(WORK ORDER): Given the entries that follow, write out exactly the lines starting at the one containing "http://dugin.ru (37, 2042)" and ending at the one containing "[twitter] (228, 13)", both ends included, and only those.

· · · · · · ·

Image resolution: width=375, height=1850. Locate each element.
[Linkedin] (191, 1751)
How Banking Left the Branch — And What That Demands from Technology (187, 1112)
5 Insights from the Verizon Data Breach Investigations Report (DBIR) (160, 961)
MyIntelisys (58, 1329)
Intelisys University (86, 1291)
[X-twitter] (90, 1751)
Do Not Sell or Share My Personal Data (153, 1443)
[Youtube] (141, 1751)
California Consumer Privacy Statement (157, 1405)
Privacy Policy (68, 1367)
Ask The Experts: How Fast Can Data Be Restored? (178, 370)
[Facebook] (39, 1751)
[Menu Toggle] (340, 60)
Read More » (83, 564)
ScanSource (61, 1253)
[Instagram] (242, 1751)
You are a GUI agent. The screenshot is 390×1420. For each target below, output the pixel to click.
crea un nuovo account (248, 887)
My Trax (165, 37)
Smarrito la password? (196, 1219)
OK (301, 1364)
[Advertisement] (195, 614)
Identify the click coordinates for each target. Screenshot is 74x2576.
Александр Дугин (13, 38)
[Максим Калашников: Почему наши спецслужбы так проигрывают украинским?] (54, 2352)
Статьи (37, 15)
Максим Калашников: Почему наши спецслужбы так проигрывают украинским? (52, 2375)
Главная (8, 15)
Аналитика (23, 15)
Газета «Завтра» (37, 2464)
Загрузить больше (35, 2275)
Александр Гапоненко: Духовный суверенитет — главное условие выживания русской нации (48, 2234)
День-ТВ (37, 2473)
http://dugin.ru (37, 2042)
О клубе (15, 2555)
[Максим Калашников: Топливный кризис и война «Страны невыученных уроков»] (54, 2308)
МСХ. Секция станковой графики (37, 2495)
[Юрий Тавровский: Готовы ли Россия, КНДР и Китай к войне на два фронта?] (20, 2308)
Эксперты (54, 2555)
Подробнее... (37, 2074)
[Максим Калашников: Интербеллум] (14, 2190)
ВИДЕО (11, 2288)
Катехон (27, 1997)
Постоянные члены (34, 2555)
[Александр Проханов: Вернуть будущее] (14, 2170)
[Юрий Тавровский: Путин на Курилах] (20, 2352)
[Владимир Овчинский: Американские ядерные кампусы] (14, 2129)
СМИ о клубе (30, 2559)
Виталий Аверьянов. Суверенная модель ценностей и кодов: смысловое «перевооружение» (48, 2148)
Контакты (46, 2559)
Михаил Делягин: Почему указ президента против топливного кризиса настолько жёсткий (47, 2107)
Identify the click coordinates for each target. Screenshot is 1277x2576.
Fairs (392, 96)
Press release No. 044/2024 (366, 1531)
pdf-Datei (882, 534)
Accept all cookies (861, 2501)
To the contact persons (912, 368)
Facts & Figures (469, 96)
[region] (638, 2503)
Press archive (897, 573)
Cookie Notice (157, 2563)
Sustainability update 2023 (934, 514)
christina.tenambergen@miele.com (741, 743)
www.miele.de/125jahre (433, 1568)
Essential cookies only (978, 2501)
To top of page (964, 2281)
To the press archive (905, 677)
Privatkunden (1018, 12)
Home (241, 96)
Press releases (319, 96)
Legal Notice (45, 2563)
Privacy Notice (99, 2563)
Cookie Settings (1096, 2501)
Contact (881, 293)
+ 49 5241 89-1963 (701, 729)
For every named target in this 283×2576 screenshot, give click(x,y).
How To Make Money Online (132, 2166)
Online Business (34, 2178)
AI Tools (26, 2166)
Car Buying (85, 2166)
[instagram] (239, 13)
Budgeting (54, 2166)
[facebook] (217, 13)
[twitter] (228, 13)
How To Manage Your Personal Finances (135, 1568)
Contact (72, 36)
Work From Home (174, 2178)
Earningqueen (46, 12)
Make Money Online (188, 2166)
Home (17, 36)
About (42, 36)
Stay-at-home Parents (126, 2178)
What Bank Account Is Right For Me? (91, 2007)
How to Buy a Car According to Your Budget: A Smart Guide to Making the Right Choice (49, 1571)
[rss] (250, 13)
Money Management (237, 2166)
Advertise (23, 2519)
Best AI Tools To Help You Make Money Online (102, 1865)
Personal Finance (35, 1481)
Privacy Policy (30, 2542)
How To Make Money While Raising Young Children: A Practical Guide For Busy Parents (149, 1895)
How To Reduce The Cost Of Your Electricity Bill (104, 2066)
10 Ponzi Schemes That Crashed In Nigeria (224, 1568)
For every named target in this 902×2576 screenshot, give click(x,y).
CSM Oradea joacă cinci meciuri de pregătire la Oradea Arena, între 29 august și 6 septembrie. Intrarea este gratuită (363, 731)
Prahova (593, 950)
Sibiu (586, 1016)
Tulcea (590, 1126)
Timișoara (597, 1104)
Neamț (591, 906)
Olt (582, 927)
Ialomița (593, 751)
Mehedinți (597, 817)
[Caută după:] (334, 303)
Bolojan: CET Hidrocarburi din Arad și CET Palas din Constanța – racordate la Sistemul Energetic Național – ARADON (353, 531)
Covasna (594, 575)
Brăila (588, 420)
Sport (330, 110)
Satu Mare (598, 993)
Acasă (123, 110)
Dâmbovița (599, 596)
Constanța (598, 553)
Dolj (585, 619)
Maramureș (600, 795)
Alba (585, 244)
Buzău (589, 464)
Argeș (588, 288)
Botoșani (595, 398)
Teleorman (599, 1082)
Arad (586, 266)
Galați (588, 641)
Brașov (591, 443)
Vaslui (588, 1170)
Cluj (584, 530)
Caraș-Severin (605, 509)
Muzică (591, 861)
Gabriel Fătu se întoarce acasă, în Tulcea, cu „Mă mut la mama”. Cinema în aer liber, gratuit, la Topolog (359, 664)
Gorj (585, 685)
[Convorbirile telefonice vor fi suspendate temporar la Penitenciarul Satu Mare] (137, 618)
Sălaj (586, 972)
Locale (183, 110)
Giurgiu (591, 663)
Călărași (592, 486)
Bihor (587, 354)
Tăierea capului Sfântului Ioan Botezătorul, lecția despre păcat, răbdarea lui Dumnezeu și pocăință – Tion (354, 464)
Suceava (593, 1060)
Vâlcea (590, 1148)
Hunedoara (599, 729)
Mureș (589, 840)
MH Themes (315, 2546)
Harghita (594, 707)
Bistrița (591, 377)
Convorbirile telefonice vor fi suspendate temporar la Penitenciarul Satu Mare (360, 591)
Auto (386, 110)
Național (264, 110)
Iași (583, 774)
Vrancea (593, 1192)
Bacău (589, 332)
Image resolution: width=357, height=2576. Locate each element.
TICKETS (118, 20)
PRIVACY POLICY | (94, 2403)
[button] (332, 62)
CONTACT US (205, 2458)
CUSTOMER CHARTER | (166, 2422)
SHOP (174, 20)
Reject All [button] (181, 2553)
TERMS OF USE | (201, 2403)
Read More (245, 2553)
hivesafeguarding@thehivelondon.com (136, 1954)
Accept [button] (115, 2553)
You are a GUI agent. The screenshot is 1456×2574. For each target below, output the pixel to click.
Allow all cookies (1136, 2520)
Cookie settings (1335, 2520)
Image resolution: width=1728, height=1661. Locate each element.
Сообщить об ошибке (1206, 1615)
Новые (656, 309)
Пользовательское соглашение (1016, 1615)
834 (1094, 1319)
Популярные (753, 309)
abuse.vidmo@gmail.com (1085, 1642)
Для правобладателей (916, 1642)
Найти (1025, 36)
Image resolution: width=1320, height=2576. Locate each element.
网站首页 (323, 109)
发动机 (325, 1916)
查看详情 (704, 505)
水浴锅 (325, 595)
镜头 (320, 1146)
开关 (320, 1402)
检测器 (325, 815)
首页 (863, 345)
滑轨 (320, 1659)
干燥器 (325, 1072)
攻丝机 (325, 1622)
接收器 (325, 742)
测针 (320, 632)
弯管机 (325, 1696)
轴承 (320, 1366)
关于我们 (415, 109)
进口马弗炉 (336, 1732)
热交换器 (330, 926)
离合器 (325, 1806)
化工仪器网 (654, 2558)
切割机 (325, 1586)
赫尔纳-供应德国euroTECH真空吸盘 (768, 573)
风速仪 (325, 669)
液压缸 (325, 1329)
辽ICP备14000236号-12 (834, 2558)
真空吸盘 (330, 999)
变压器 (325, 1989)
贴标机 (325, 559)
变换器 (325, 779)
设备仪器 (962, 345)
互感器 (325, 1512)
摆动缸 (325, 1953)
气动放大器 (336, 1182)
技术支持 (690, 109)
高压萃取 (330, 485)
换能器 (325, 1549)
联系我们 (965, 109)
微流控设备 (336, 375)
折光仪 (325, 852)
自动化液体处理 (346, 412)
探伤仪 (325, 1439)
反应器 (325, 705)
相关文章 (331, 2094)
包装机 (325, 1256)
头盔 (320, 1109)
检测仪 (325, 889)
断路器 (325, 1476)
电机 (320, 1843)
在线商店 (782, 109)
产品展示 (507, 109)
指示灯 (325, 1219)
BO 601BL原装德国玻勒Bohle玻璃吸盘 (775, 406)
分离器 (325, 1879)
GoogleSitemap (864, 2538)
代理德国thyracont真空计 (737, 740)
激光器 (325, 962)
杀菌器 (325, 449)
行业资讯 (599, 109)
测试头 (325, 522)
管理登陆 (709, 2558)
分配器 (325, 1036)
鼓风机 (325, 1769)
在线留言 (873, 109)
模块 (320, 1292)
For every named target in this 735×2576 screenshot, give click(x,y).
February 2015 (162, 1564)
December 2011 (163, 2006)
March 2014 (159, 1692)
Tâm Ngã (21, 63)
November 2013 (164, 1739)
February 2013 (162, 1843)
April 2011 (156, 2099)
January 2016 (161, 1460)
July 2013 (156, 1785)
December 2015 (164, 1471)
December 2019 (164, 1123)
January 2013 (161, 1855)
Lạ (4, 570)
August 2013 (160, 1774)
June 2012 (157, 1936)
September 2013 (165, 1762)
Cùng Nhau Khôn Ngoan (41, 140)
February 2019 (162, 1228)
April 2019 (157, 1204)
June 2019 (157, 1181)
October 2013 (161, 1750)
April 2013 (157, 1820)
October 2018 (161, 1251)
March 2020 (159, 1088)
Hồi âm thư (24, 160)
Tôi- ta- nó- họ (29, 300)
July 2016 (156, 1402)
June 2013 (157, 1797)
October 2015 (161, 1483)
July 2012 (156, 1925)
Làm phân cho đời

· · · · · · ·

(SOLUTION FOR THIS TASK):
http://dugin.ru (37, 2042)
О клубе (15, 2555)
[Максим Калашников: Топливный кризис и война «Страны невыученных уроков»] (54, 2308)
МСХ. Секция станковой графики (37, 2495)
[Юрий Тавровский: Готовы ли Россия, КНДР и Китай к войне на два фронта?] (20, 2308)
Эксперты (54, 2555)
Подробнее... (37, 2074)
[Максим Калашников: Интербеллум] (14, 2190)
ВИДЕО (11, 2288)
Катехон (27, 1997)
Постоянные члены (34, 2555)
[Александр Проханов: Вернуть будущее] (14, 2170)
[Юрий Тавровский: Путин на Курилах] (20, 2352)
[Владимир Овчинский: Американские ядерные кампусы] (14, 2129)
СМИ о клубе (30, 2559)
Виталий Аверьянов. Суверенная модель ценностей и кодов: смысловое «перевооружение» (48, 2148)
Контакты (46, 2559)
Михаил Делягин: Почему указ президента против топливного кризиса настолько жёсткий (47, 2107)
Identify the click coordinates for each target. Screenshot is 1277x2576.
Fairs (392, 96)
Press release No. 044/2024 (366, 1531)
pdf-Datei (882, 534)
Accept all cookies (861, 2501)
To the contact persons (912, 368)
Facts & Figures (469, 96)
[region] (638, 2503)
Press archive (897, 573)
Cookie Notice (157, 2563)
Sustainability update 2023 (934, 514)
christina.tenambergen@miele.com (741, 743)
www.miele.de/125jahre (433, 1568)
Essential cookies only (978, 2501)
To top of page (964, 2281)
To the press archive (905, 677)
Privatkunden (1018, 12)
Home (241, 96)
Press releases (319, 96)
Legal Notice (45, 2563)
Privacy Notice (99, 2563)
Cookie Settings (1096, 2501)
Contact (881, 293)
+ 49 5241 89-1963 (701, 729)
For every named target in this 283×2576 screenshot, give click(x,y).
How To Make Money Online (132, 2166)
Online Business (34, 2178)
AI Tools (26, 2166)
Car Buying (85, 2166)
[instagram] (239, 13)
Budgeting (54, 2166)
[facebook] (217, 13)
[twitter] (228, 13)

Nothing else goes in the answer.